After fierce resistance from Australia and several Asian countries, the United States is again making an aggressive move to get the Trans-Pacific Partnership (TPP) approved in all member states.
American Secretary of State John Kerry has flown to Singapore, where he will meet with several Asian dignitaries to hammer out a deal on the TPP. A few sticking points, such as Americans’ insistence on strict regulations of patented prescription drugs, have caused other states to balk at the agreement, with Australia making the loudest protests over the lack of free trade agreements within the agreement.

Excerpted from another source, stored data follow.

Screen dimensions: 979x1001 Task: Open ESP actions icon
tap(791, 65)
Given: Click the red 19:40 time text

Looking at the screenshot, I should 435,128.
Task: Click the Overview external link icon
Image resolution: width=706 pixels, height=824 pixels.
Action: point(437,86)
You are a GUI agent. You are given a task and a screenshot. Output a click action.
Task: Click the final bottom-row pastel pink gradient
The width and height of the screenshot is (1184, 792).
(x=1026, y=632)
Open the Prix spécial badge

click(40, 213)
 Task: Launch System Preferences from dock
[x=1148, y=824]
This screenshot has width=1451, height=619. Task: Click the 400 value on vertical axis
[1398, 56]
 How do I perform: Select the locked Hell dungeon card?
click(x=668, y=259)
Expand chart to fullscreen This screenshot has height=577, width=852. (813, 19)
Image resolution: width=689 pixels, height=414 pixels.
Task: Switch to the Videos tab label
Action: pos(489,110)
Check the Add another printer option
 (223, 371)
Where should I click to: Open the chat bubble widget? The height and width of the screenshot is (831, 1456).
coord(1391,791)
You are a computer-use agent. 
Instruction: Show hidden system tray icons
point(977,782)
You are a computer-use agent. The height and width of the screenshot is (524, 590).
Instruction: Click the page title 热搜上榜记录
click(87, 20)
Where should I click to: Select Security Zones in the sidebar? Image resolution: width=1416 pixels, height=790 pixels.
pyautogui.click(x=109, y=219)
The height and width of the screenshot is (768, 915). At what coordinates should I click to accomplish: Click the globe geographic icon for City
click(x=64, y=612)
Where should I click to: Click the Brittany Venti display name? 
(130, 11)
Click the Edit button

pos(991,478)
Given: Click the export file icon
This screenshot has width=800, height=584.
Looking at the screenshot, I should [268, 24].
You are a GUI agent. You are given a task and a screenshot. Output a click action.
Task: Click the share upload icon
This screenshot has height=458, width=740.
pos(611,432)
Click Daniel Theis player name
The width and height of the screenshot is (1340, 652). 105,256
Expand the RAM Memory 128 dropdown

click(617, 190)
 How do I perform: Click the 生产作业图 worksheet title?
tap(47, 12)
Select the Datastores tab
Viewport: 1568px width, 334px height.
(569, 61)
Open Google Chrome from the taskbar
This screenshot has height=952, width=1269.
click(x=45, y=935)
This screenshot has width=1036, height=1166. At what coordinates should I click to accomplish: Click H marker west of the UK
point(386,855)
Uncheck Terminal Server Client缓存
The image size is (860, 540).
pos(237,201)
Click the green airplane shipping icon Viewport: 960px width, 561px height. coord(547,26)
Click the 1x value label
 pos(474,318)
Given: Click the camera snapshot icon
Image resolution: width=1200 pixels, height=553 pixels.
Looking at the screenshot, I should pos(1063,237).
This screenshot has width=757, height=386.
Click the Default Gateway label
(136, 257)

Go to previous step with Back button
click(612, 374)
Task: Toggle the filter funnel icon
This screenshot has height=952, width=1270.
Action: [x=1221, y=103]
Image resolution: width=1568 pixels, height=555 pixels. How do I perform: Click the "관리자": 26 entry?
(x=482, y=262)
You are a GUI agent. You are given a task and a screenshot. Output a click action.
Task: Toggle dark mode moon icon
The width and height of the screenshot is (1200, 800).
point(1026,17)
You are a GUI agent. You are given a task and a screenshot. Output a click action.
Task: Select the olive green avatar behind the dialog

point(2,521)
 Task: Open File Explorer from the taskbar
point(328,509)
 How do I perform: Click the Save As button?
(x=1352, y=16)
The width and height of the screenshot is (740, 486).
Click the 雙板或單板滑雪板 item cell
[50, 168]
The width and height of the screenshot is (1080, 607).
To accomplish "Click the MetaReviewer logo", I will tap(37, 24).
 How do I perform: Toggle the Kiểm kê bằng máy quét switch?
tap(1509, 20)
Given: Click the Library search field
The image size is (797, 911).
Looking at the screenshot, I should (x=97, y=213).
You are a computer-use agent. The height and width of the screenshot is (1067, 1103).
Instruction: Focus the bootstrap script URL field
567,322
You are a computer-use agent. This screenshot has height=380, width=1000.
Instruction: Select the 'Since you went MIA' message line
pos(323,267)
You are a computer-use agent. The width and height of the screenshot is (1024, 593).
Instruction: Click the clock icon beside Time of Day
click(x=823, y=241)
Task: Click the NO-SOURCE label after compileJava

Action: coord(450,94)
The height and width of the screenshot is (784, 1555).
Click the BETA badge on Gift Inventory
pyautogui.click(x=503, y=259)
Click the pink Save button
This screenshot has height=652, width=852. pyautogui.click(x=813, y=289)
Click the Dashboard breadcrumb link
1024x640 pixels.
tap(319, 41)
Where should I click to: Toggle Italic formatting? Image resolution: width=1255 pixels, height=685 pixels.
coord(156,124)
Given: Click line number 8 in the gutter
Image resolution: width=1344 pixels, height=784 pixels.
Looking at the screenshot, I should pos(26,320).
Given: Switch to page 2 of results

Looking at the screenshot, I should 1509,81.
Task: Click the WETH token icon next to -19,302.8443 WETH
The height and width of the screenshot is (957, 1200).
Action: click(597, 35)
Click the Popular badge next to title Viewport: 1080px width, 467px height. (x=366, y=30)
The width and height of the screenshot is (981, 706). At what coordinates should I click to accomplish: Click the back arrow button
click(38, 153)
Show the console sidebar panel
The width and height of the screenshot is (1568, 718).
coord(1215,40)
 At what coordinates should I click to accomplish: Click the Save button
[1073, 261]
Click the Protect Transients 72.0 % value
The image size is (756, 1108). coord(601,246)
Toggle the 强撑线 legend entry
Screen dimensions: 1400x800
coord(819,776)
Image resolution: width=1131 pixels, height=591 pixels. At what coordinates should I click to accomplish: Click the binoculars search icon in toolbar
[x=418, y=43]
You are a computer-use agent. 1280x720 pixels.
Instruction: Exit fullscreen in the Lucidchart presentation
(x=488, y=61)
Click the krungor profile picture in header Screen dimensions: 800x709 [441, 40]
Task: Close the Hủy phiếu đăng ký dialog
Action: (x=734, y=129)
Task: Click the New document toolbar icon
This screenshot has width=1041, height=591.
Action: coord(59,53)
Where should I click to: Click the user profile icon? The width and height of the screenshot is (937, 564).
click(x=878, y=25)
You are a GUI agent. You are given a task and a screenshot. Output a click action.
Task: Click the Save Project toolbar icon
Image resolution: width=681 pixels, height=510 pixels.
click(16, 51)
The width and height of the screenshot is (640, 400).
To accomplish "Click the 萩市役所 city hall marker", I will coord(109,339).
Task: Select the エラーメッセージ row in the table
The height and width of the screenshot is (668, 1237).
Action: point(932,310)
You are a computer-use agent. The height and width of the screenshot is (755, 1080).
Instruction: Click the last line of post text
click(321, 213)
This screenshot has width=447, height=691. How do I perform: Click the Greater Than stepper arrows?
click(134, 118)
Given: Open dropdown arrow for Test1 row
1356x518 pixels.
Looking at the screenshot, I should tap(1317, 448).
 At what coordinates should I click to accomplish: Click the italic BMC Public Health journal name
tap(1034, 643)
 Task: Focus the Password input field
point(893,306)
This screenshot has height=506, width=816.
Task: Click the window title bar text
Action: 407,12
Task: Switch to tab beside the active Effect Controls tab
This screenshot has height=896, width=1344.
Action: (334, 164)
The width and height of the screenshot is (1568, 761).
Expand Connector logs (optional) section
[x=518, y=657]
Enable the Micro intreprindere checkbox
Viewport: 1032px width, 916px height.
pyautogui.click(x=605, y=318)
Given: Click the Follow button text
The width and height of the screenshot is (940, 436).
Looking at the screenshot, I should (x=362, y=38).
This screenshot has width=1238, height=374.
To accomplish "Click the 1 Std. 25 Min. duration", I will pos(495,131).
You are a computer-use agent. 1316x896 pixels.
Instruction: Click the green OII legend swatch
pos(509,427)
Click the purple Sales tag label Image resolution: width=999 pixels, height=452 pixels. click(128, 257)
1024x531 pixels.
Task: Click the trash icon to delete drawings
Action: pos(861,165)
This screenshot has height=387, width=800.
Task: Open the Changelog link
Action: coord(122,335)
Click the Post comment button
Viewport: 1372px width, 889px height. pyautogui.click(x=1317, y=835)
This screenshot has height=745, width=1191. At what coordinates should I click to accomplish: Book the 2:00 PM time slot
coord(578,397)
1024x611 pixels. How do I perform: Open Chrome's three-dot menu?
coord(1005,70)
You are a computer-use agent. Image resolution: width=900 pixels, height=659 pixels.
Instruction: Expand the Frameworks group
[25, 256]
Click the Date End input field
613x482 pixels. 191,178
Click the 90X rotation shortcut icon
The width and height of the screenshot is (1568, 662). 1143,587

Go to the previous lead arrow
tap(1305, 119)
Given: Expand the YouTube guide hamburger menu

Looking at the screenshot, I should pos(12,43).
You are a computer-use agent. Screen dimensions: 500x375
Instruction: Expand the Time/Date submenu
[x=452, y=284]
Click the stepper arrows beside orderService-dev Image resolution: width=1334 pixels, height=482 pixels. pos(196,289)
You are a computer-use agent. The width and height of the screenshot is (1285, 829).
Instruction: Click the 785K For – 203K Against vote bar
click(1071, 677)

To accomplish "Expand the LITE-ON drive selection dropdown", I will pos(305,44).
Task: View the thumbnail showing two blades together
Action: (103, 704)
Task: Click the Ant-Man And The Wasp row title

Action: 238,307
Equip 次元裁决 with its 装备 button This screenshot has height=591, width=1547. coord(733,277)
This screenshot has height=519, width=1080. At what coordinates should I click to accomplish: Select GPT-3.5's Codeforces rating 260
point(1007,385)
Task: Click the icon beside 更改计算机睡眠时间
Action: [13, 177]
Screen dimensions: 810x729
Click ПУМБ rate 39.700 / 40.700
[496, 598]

The treaty involves the largest North American economies and several smaller developing Asian countries, as well as Australia, as potential members. Most notably is the exclusion of China from the agreement, although neighbors such as Vietnam, Taiwan, South Korea, and Japan are all negotiating in the agreement.
Kerry has admitted in a press conference that the deal is facing stumbling blocks, but at the same time told reporters that its completion would be a major economic milestone and an essential move in safeguarding U.S. interests in the world’s fastest growing economic area.
While many economists support the agreement, several politicians have criticized the secretive nature of the policy, and have pointed out that there have been few studies done of how much it would benefit American workers, with the precedent of NAFTA indicating that it could be less beneficial for low-skilled workers than many economists expect.